勿論金利もかかるので、返済期間を短くして、早めにお金を返したいという発想になる経営者の方は多いのですが、業種にもよりますが、運転資金は基本的に事業を清算しない限りはずっと必要な資金になるし、設備資金はそもそも金額も大きくその投資効果も長年にわたりあるものなので、基本的には長めに借入しておいた方が、資金繰り的には楽になります。

 

結論

銀行に限らず、適正な金利でお金を借りているのなら、返済期間はなるべく長くする事です。

ただ、銀行等はその逆で貸したお金を安全に回収したいので、なるべく短期間で貸したがる傾向にあるので、銀行員の言うことを鵜呑みにして借入期間を短くしすぎると、利益は出ているのに、お金がない状況となり、黒字倒産する可能性もあるので注意しましょう。

 

収入を増やす ※一旦資金繰りは悪くなるかも

ただこれは売上が上がる直前は、業種にもよりますが、実は資金繰りが一旦悪くなります。

在庫を抱えている、製造業などは特に該当します。物を作ってその後、売る商売等は、受注を受けて材料を仕入れて作るので、売上金の全額を回収する前に仕入れ資金や経費等の費用が先行してかかってくるからです。その後売上を回収すれば赤字の仕事でなければ以前よりお金は増えるので、一旦資金繰りは悪くなる感じですね。

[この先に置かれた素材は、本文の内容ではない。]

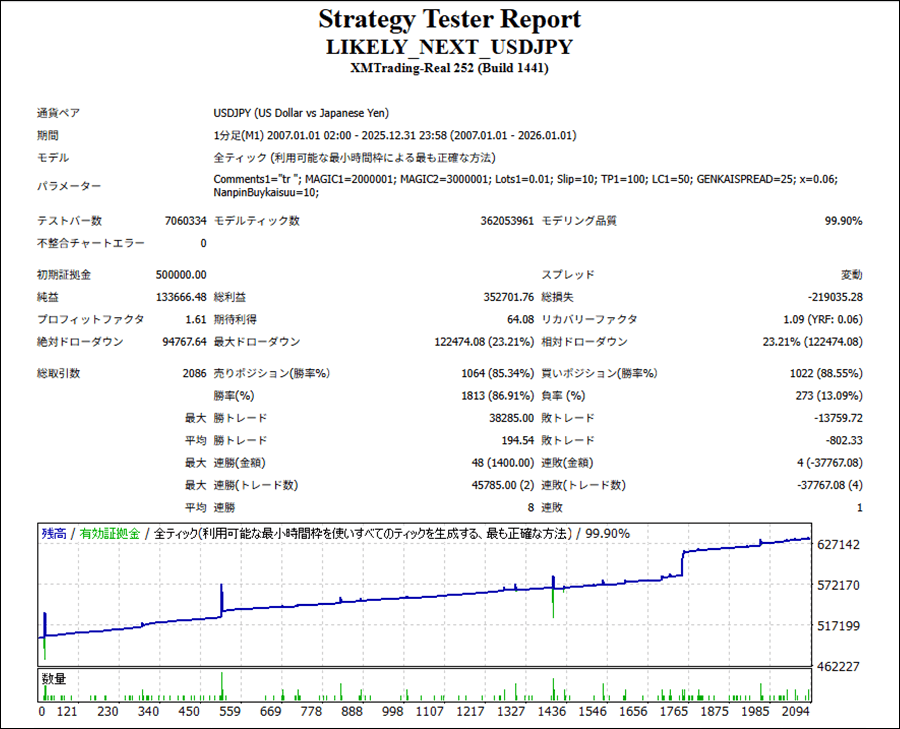Click the green 有効証拠金 legend label
This screenshot has height=729, width=900.
[x=109, y=533]
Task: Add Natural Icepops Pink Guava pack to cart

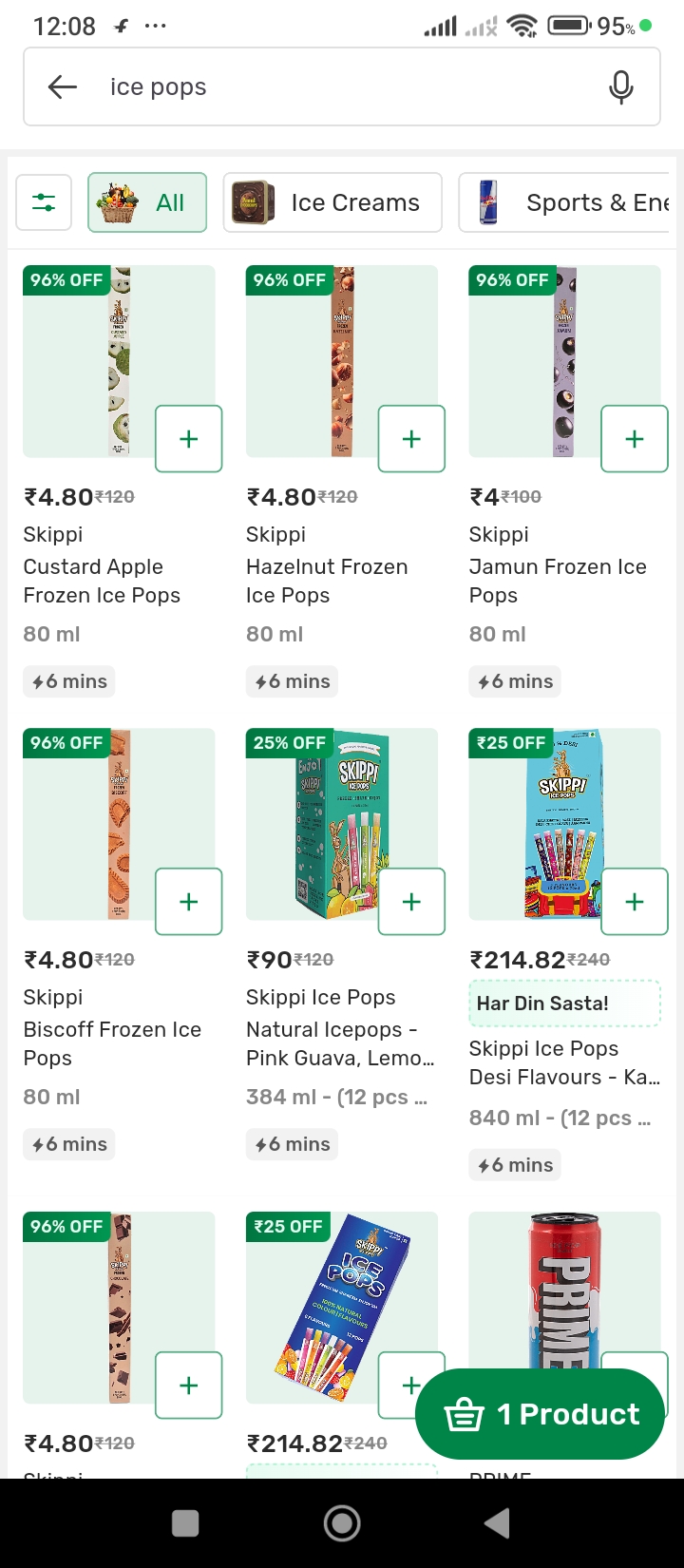Action: (x=411, y=902)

勿論良い意味でのお金の減少なので、この理由での借入相談は、銀行はお金を貸したがるので、安心してください。

コンサル業や士業等の個人事業主等は、製造業と異なり、売上増加に伴う先行資金はあまり必要ないので収入を増やす事が単純に資金繰りを良くする事となります。

 

結論

収入は増やす事が将来的にはどの業種でも資金繰りを良くする方法となります。

 

まとめ:お金の支出を減らして、収入を増やす事!

今回は、私が様々な企業を見てきた中で資金繰りが悪くなる原因についてお話をしてきました。

私自身もこの記事の内容を当たり前として考えながら、様々な方にアドバイスをしてきました。

中にはこの全てを少しずつ改善していき、年間3000万以上のキャッシュを生み出した企業もあります。

会社が大きくなり、従業員も増え、扱うお金が増えれば増えるほど、基礎的な事が疎かになり、会社の資金繰りがいつの間にか社長自身でも把握できないようになっていく事もあります。

そうした時にはこの記事を見て原点を見つめ直してみる事をオススメします。

今回は以上です。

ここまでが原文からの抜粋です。